### Your instructions:
Where does the string "computer" appear in the records? Copy each line that holds it.
↓↓↓
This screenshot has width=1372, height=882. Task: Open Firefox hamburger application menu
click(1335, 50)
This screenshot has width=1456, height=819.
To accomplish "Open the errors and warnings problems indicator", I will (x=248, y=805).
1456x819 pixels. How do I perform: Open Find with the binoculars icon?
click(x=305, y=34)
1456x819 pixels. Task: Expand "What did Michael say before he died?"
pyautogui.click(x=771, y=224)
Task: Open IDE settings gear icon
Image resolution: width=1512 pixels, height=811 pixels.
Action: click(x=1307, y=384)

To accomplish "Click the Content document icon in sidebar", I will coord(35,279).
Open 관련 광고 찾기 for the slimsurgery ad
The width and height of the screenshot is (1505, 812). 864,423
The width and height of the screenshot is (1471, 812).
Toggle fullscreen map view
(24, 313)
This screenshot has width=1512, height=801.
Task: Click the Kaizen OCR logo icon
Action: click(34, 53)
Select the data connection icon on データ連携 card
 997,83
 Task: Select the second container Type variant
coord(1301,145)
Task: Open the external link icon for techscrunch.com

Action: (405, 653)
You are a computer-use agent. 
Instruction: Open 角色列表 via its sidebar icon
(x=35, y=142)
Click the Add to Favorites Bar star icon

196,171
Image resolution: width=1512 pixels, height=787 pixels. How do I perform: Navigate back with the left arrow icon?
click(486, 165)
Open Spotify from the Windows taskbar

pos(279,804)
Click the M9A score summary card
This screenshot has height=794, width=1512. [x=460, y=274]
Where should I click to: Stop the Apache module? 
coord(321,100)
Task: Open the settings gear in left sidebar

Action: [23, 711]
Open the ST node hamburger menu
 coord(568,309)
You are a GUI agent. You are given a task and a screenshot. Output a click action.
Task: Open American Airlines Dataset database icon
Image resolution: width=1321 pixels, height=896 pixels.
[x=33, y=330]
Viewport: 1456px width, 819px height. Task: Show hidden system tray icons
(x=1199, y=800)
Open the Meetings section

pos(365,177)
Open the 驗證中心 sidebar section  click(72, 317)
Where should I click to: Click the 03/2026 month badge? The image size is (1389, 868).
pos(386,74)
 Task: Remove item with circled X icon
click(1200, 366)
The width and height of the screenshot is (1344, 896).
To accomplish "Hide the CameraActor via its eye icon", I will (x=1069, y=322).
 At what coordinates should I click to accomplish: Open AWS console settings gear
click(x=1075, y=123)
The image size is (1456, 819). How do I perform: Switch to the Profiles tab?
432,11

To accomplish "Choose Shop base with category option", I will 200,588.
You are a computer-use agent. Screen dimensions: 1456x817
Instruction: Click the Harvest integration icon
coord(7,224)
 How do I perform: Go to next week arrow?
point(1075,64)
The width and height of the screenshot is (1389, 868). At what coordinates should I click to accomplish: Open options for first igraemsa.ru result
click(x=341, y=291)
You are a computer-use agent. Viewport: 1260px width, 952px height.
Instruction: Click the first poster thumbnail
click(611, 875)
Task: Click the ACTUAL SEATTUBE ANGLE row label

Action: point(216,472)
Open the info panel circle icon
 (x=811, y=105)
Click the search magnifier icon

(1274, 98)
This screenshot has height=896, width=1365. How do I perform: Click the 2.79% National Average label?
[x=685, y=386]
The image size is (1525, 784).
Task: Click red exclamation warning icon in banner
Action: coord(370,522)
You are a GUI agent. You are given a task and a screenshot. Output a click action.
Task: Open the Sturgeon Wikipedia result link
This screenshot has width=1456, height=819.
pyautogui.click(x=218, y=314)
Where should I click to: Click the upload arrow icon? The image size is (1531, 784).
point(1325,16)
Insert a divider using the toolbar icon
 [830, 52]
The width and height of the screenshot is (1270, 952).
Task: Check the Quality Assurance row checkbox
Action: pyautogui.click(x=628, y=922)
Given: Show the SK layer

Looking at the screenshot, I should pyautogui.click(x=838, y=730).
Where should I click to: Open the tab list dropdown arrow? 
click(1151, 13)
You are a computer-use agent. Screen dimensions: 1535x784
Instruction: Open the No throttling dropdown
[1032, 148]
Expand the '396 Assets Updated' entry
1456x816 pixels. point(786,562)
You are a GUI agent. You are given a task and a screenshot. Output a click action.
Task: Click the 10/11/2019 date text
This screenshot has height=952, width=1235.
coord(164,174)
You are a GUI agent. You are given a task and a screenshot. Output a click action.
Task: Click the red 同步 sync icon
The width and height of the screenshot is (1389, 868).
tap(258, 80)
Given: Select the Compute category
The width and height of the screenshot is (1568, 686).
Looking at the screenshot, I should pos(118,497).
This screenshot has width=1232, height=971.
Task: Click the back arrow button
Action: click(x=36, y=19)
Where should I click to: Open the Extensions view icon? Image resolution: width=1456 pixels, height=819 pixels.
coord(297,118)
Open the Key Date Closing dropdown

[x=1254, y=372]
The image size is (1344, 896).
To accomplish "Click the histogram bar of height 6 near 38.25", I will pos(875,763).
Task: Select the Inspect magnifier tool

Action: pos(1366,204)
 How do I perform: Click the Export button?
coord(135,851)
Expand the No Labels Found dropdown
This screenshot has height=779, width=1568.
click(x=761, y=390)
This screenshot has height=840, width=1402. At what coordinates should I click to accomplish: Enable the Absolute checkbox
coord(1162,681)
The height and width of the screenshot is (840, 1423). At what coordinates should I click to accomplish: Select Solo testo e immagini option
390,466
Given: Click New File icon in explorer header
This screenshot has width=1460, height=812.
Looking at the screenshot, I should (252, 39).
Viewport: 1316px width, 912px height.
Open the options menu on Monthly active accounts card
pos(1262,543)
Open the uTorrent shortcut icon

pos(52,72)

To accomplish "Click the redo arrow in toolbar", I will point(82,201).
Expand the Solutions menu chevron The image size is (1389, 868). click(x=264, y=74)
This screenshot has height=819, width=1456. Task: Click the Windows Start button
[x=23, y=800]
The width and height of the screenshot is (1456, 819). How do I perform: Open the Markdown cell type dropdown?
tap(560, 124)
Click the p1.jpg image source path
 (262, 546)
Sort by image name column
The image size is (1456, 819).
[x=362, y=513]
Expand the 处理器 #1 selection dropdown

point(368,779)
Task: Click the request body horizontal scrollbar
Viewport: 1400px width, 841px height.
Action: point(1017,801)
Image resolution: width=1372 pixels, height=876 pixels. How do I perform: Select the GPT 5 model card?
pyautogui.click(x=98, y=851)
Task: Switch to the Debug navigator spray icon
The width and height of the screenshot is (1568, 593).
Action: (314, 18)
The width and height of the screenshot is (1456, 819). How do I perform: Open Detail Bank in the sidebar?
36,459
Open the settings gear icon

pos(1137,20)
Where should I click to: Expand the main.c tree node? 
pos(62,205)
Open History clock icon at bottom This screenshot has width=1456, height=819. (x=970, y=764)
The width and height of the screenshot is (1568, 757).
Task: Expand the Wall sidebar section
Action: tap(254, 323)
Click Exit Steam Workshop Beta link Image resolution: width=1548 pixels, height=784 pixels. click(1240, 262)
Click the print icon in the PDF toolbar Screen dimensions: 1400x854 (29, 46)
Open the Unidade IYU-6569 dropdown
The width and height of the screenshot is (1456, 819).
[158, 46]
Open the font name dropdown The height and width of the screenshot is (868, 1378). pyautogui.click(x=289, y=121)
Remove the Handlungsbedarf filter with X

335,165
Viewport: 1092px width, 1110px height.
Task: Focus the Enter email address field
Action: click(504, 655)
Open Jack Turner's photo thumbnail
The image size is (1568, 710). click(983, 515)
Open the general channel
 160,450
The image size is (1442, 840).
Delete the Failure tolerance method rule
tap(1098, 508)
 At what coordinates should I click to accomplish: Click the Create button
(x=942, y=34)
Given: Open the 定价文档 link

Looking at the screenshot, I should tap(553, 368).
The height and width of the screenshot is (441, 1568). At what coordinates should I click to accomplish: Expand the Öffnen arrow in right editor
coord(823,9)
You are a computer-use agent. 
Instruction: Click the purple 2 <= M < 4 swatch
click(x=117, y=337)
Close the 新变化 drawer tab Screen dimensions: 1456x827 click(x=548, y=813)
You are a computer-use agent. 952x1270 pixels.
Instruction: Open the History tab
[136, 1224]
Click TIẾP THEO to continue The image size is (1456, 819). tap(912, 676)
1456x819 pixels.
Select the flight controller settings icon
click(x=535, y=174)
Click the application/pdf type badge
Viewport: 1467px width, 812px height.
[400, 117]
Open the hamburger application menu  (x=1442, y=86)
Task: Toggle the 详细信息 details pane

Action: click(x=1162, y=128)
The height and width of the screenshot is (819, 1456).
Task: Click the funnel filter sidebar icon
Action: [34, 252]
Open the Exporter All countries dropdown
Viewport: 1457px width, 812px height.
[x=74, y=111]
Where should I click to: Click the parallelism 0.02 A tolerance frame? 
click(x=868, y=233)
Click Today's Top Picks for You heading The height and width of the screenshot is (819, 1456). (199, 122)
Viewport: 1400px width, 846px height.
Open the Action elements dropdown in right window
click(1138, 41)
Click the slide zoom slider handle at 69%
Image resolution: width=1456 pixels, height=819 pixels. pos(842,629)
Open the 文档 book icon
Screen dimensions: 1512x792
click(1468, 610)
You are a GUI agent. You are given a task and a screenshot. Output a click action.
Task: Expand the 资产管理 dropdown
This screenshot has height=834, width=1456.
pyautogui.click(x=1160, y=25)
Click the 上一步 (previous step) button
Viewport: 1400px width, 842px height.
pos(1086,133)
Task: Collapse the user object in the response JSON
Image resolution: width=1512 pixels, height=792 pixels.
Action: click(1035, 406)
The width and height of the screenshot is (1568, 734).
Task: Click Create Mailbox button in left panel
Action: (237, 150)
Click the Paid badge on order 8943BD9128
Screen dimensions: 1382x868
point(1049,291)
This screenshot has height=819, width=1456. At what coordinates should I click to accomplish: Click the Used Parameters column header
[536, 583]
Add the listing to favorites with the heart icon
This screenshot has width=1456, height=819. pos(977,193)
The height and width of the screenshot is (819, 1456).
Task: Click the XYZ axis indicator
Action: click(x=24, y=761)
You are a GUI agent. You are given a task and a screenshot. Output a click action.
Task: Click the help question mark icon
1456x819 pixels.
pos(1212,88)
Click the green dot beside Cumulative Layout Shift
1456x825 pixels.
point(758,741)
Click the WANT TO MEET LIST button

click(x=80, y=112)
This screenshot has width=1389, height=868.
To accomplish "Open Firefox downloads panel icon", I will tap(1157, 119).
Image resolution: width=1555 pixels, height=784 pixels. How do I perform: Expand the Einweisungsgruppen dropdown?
↑↑↑
### Answer to this problem:
You are a computer-use agent. 
You are a computer-use agent. Screen dimensions: 1456x817
You are a computer-use agent. Viewport: 1260px width, 952px height.
You are a computer-use agent. Screen dimensions: 1535x784
You are a computer-use agent. 
You are a computer-use agent. 952x1270 pixels.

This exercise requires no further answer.